### [CONSEGNA 1]
Aggiorna le righe dei record partendo da quella che contiene "You are a computer-use", inclusa, e arrivando alla fine dei record. Sostituisci "plugin icon" con "plugin button" e lascia invariato tutto il resto.

Proprio basandomi sui discorsi motivazionali di Schwarzy e sulle teorie di Twerski, ho preparato per te un prontuario per aiutarti a gestire i fallimenti sin da quando si presentano.

Ecco come gestire il fallimento

  1. Non accusare gli altri dei tuo insuccessi. Questa, come dicevamo, è la strada più facile e anche più vile. Accusare altre persone o fattori esterni ci impedisce di ammettere le nostre lacune. Quante volte, tornando da scuola con un brutto voto, abbiamo detto che era colpa del professore? “Ce l’ha con me!” “Tutta la classe ha una media come la mia!” e via dicendo. Fare questo ci impediva di ragionare su dove avessimo sbagliato noi. Avremmo potuto studiare di più? Ripassare invece di oziare? Stare attenti in classe?
  2. Valuta i tuoi sforzi. Dare la colpa a tutto quello che ci circonda ci sembra la via più serena. La via che ci fa stare bene. Possiamo dire che c’è un complotto contro di noi, o che gli altri sono tutti stupidi. Questo sì ci farà stare meglio. Ma solo momentaneamente. Il sollievo sarà solo temporaneo. Ma in realtà, ogni volta che fai così sappi che ti stai facendo un gran male. Perché ti stai impedendo di crescere. Non crescerai finché non imparerai cosa avresti potuto fare meglio tu. Non salirai mai quella famosa scala. Quando sei di fronte a un insuccesso, parla con te stesso. In silenzio, da solo o da sola. Ignora rimproveri esterni. Parti da te. Chiediti cosa hai fatto e cosa avresti potuto fare meglio. Le risposte che ti darai saranno in grado di farti evolvere.
  3. Rivedi i tuoi goal. Non è detto che un fallimento equivalga a una nostra lacuna o incapacità. Spesso a essere sbagliato è il goal che ci siamo posti! Quando lavori ai progetti della tua vita - ambizioni di carriera, desideri di monetizzare una tua passione - devi pensare a te stesso come un’azienda. Sei tu la tua azienda. E quando le aziende si danno degli obiettivi lo fanno in maniera S.M.A.R.T. No, non vuol dire che lo fanno in maniera intelligente (o meglio, anche) ma proprio che seguono l’acronimo S-M-A-R-T che indica obiettivi che siano: specifici, misurabili, raggiungibili, realistici e che abbiano una scadenza nel tempo. Quindi domandati: ho fallito perché sono una frana o magari il mio goal non era ben pensato? Perché se il tuo goal era “preparerò l’esame per quell’attestato utile al mio CV studiando mezza giornata” e poi sei stato bocciato, beh, allora il problema era il goal iniziale. Non era achievable per niente!

### [CONSEGNA 2]
Traduci in inglese questa frase del testo sulla gestione del fallimento: "Spesso a essere sbagliato è il goal che ci siamo posti!"

### [Dati sulla posizione di parole ed elementi]
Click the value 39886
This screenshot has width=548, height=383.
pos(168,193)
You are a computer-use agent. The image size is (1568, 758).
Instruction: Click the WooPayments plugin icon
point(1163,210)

### [RISPOSTA COMPLETA 1]
You are a computer-use agent. The image size is (1568, 758).
Instruction: Click the WooPayments plugin button
point(1163,210)

### [RISPOSTA COMPLETA 2]
Often it is the goal we have set ourselves that is wrong!